Well, I knew I was in for a triple care plan weekend because when she got back from the O.R., she didn't even return with a foley. Now that's huzpah. She was discharged before I got in the next day for my AM coffee. I was able to do a few things for her before she went to sleep for the night, like change her and her bed and frequent vitals. She asked me all kinds of questions about my family and refused all her pain meds. "They make me sick" she said... In my mind I thought to myself, 'yeah, kinda like mean old float nurses.'

My second patient I met on AM Day two. Since Gidget went home before the cock crowed, I got dirt bike guy with the ruptured appendix and peritonitis. The charge nurse told me he wasn't going anywhere for the rest of the weekend so I decided to prep on him. He was just back from an early surgery to clean out his gut and he actually looked pretty good. I was able to meet his wife and kids and talk with him a bit before I prepped, so we established some rapport.

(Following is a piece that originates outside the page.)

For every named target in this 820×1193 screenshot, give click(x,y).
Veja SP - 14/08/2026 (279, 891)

Day one with dirt bike man was relatively uneventful. The anesthetic was wearing off and he was walking around the hospital. Day two, the pain set in and I could barely get him out of bed. He went from no drugs to IV morphine. I did a head - toe on him and talked to his wife about limiting his activities. Peritonitis can be very serious. I didn't get to spike his bag because I can't do IVs yet, but I watched/monitored him & kept him comfortable, did his assessments and monitored his drains for signs of infection. I let him listen to his bowel sounds.

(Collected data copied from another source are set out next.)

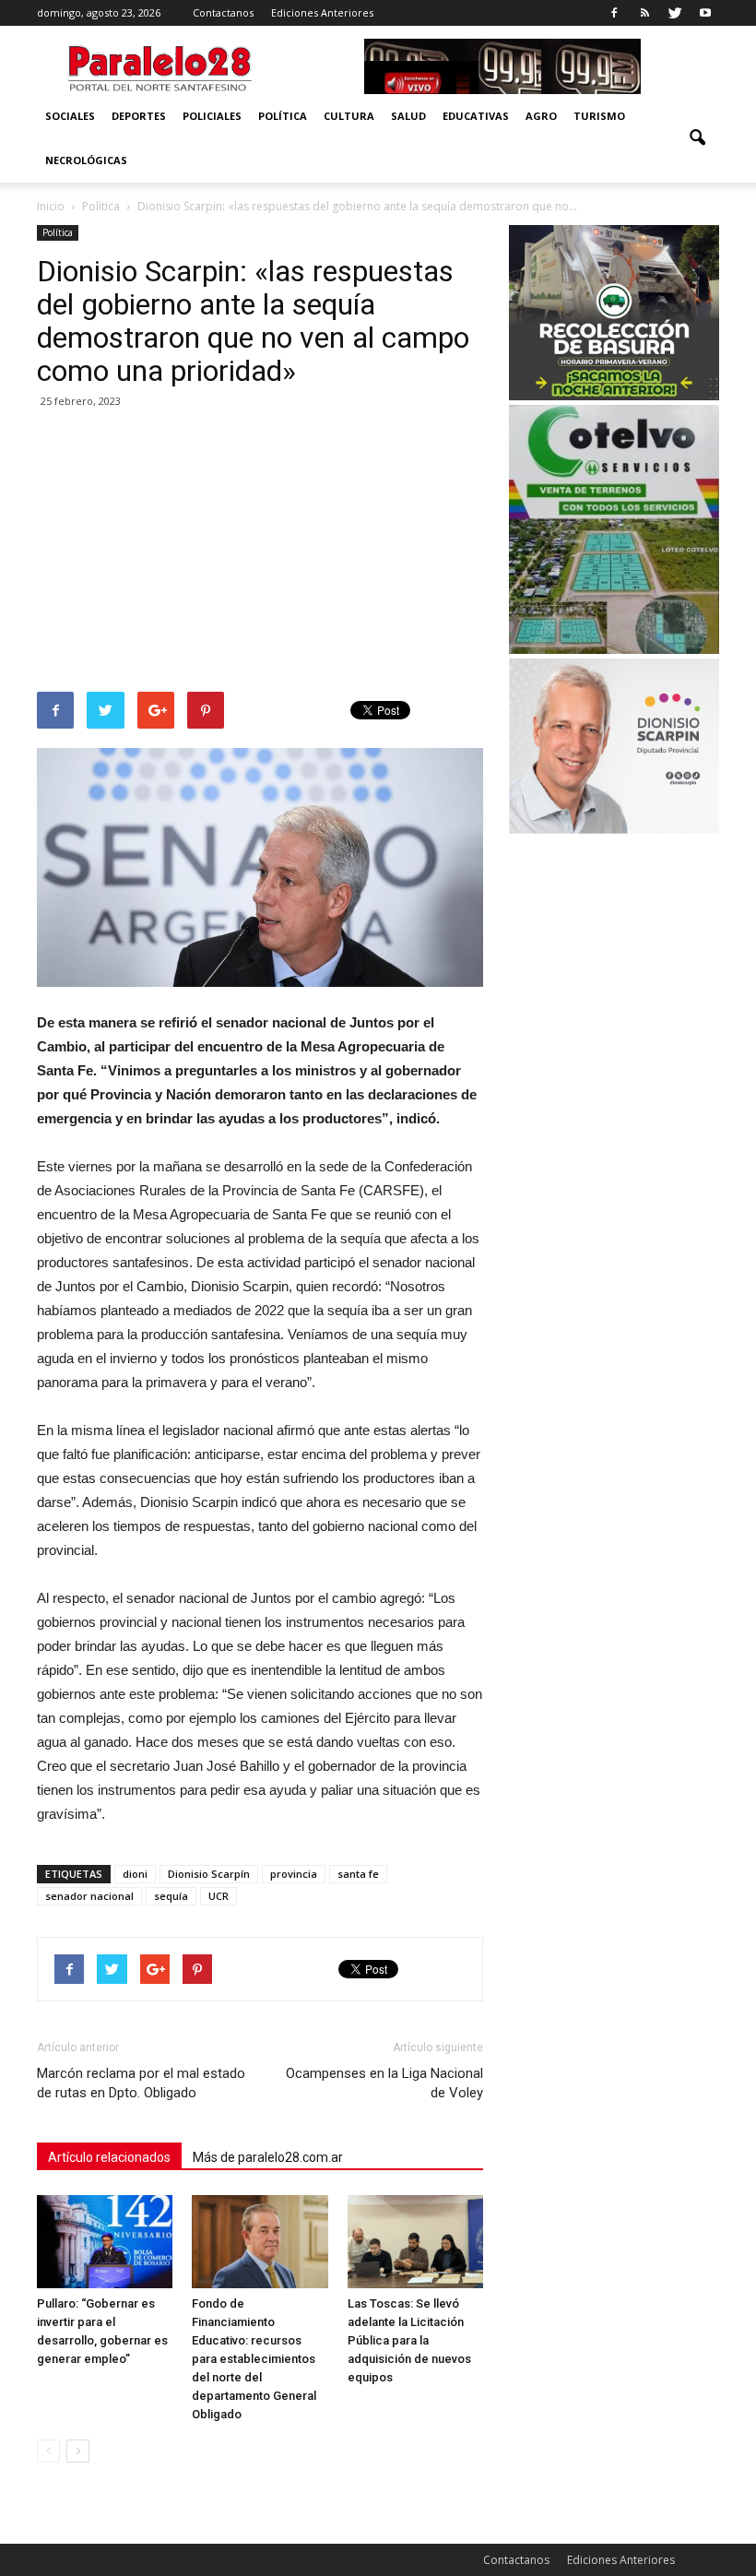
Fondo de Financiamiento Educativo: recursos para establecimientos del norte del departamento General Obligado (254, 2359)
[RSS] (644, 13)
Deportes (139, 116)
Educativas (476, 116)
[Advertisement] (260, 553)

As I took primary care of Gidget and Dirt Bike Guy, I also took of the other patients my staff Rn was responsible for. I did the fingersticks and charting, ran a host of errands and completed patient teaching on several clients with family present. I had a little run-in with the staff CNA who didn't particularly care for student nurses. She wrestled the Dynamaps from us and took issue with me taking vitals on one of her patients who was decompensating. The CNA also had a penchant for recording respirations without actually assessing them, (which I took issue with). The only reason I know that she did this was because she did it while I was assessing dirt bike guy. My respiration count was 12. She wrote 20 on her clipboard. She also got mad at me for taking an axillary temp on a patient who was in acute distress with pneumonia. I noticed the patient had oral vitals all morning (she was stroke patient who had no control of her tongue). When I took her axillary temp it was 3 degrees higher than the oral probe. They weren't valid vitals.

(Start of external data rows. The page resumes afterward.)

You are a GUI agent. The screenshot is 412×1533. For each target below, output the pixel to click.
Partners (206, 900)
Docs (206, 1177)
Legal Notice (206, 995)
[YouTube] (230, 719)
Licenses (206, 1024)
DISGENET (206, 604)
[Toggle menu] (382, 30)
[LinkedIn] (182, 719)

The lesson from clinical this weekend on the surgery floor was learning how to deal with difficult people. Luckily my partner and I had two incredible staff RNs mentor us and show us procedural things and organizational techniques that were great learning tools. The nuances of nursing school are learning how to navigate the difficulties because the difficult people are always going to be difficult. They aren't necessarily always going to be the patient though.

2 comments:

Comrade Y said...

Interesting vital signs issue with you and the CNA. Many a time I saw an aide do a drive-by vitals check.

Good thing you caught the temperature variance on your post-op patient. Gotta watch those guys for post-op infections in the 1-3 day period (depending on immunity-status).

COMRADE X said...

...and it aint just the CNA's doin the drive-bys either. Seen abit of "creative charting" making the rounds too by some Bon-bon eating RN's....disgusting!!!BAD NURSY,BAD!!!